The near collapse of Northern Rock in the wake of the crisis triggered by subprime mortgage defaults in the US showed the fragility and vulnerability of City finance.
Brown’s rush to provide £55 billion in loan guarantees to Northern Rock demonstrated the emptiness of rhetoric about the “free market”.
Last week the Office for National Statistics said the bank’s £100 billion worth of debt must now be added to the government’s balance sheet.
Brown had hoped that a private sector buyer could be found to take on the debts.
However the greed of Virgin and the other bidders was so blatant that even this most neoliberal of governments had to reject their offers.
The government will now try its best to get rid of the bank by selling it to the private sector at bargain basement prices.
New Labour will also bear responsibility for the house repossessions of Northern Rock mortgage holders who cannot keep up their payments and the expected 3,000 job losses at the bank.
As the Financial Times newspaper comments, “Anyone who thinks that the Labour government has gone back to 1970s socialism deserves ridicule.”
Brown has appointed his friend and serial business boss Ron Sandler in charge of Northern Rock. He will be paid a ridiculous £90,000 a month to prepare the bank for re-privatisation.
And there are plenty more embarrassments for Labour still to come.

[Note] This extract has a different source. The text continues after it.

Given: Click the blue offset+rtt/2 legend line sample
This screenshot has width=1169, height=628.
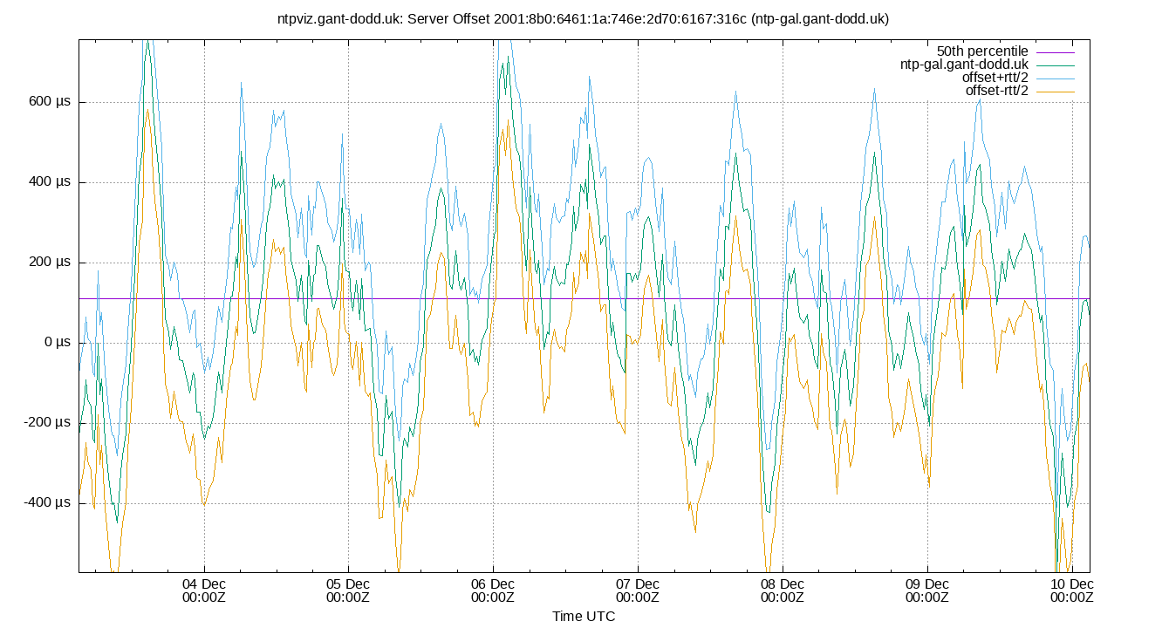Looking at the screenshot, I should pos(1056,78).
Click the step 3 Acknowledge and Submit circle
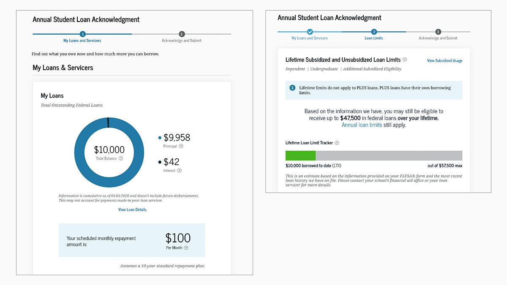The image size is (507, 285). point(438,31)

Many will ask why the taxpayer is being forced to bail out banks when Labour does not properly tax the profits of the banks. It is a good question.
This week Barclays is expected to reveal profits of £7 billion while Lloyds TSB will pocket £4.5 billion.
And many will also ask, what is so special about banks?
In 2005 New Labour let car manufacturer Rover go bust, and flogged off its remains to asset strippers because the £1 billion that could have saved the company was deemed “far too much” by the government.
According to Brown, the profits of the banking system are far more important than peoples’ jobs, houses and communities.